Wolfenstein 3D Review

Wolfenstein 3D Review: More Than Just DOOM With Nazis

Last Updated on November 30, 2023

I recently played and reviewed the original DOOM, but I never tried Wolfenstein 3D, which came out the previous year in 1992. I had a ton of fun with id Software’s famous shooter, and now it’s time to try what came before.

Before I get into the review, I have to address the controls. I’m using a keyboard and mouse, and traditionally, you move with the keys and look around with the mouse. In Wolfenstein 3D, the mouse also moves you forward and backward, which feels awkward and imprecise.
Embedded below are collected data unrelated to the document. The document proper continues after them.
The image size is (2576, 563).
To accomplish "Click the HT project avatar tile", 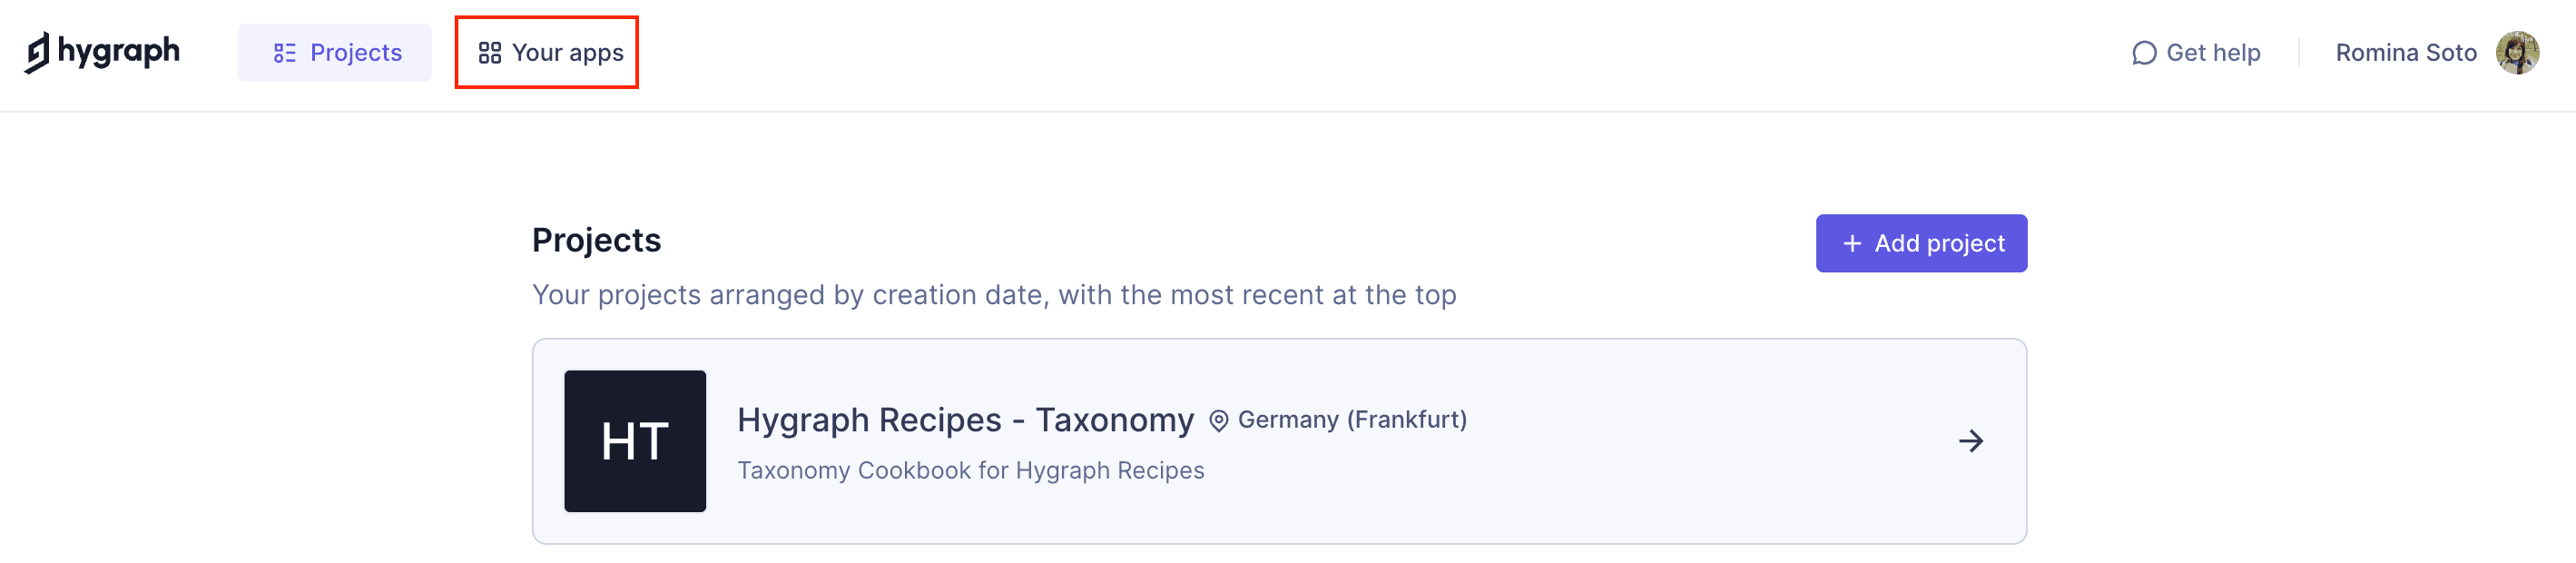I will 635,441.
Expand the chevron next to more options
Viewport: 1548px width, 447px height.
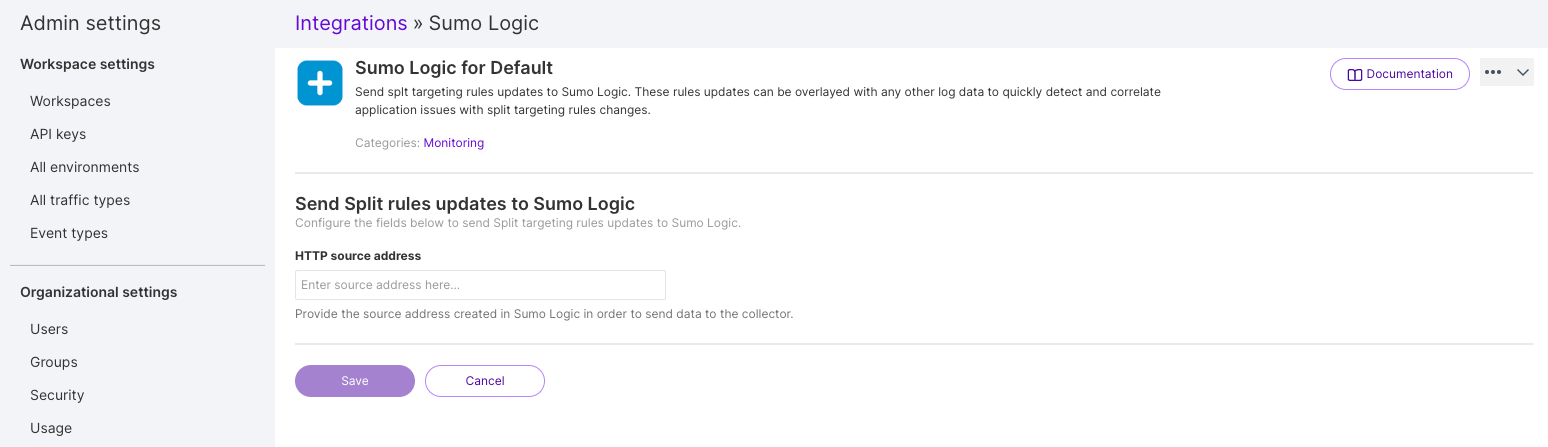[x=1523, y=72]
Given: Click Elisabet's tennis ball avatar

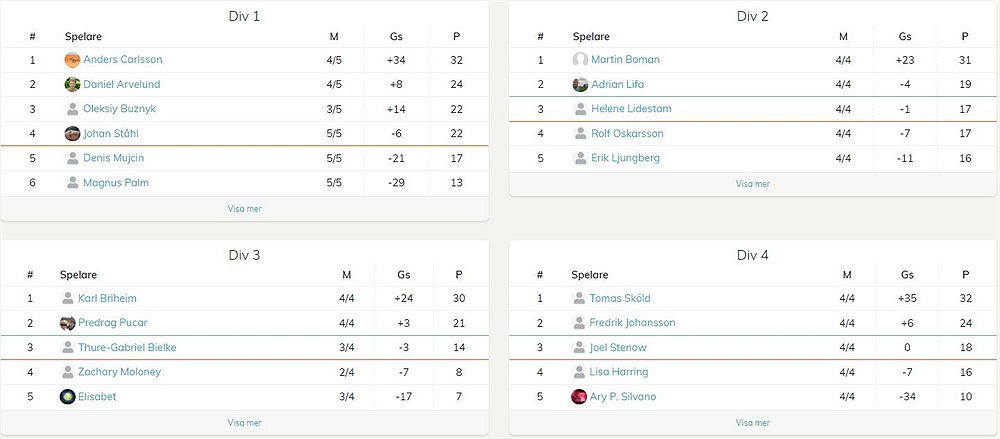Looking at the screenshot, I should pos(68,397).
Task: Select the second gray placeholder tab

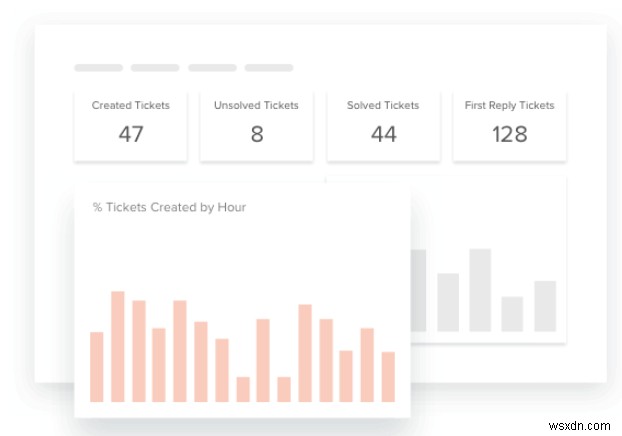Action: [x=155, y=68]
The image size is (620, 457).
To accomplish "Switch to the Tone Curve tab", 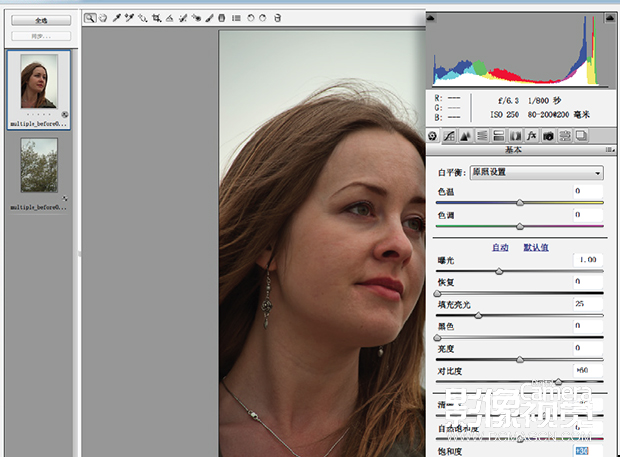I will 449,136.
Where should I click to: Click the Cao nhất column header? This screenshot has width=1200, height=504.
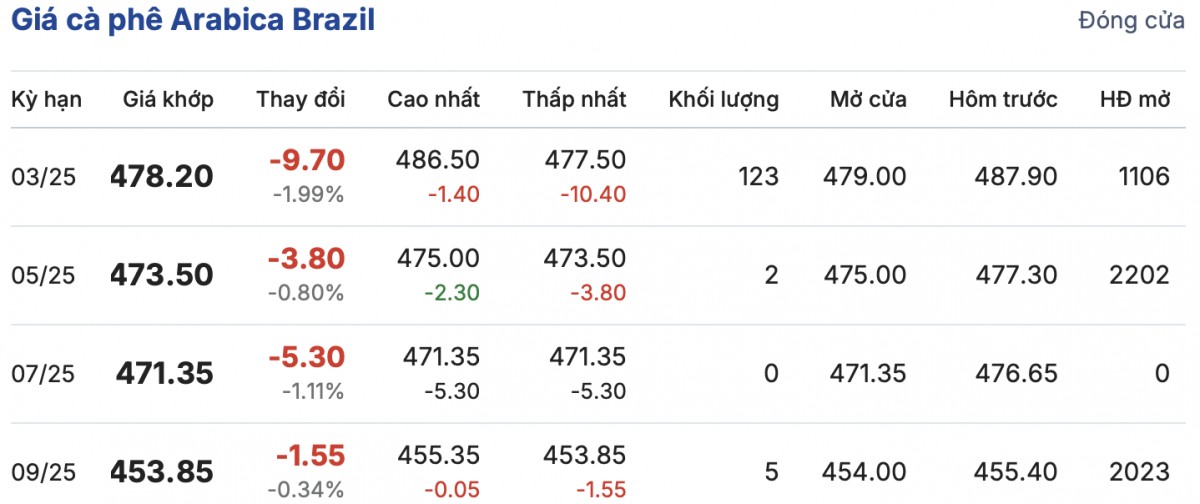(x=433, y=99)
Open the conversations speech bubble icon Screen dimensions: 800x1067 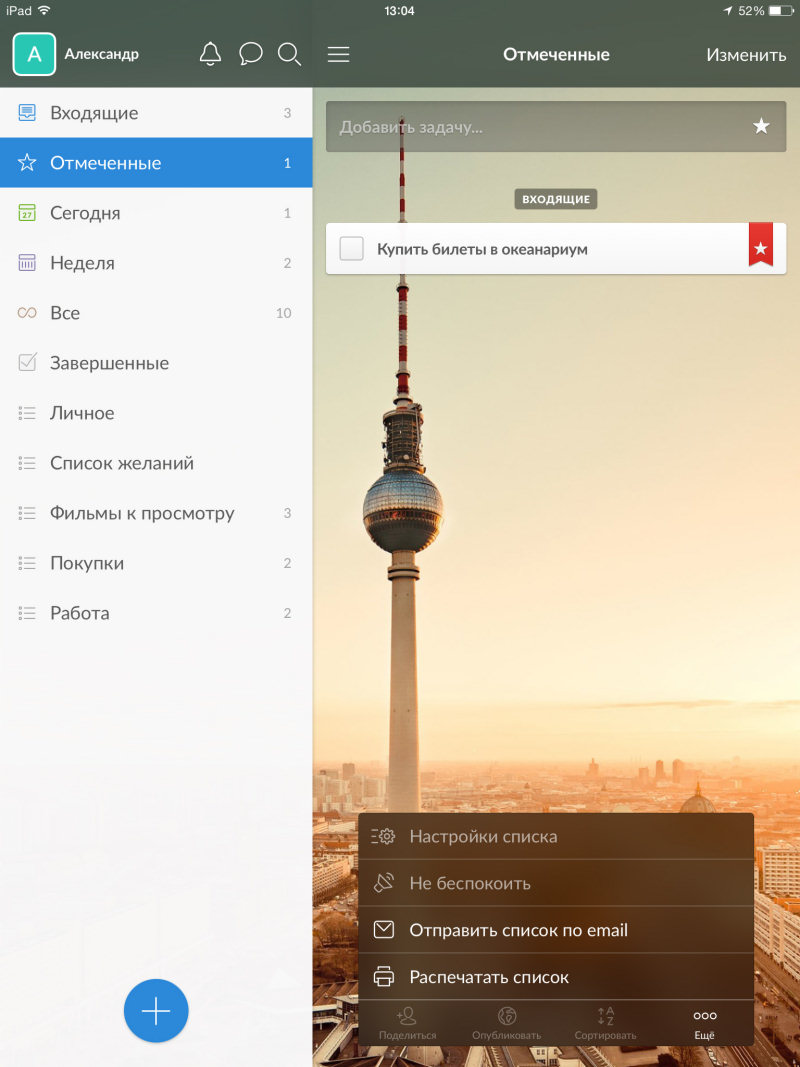pos(251,54)
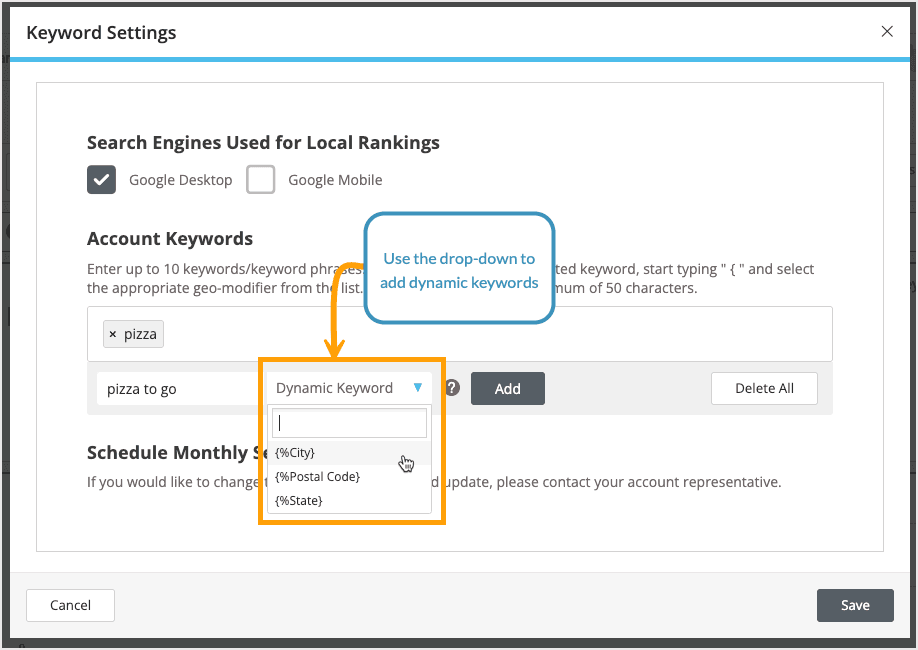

There’s joystick support, but this doesn’t mean ‘controller’ support, and I couldn’t get it to work.

There’s beauty in simplicity

With my input gripes out of the way, let’s talk about gameplay. Wolfenstein 3D is a first-person shooter and plays like a slower-paced DOOM. We’ve traded monsters for nazi soldiers and the dark, moody setting for brightly lit corridors. I was taken aback by the swastikas and blurry pictures of Hitler decorating the walls, but they are thematically appropriate. The visuals are simple but serviceable, and the music is surprisingly catchy.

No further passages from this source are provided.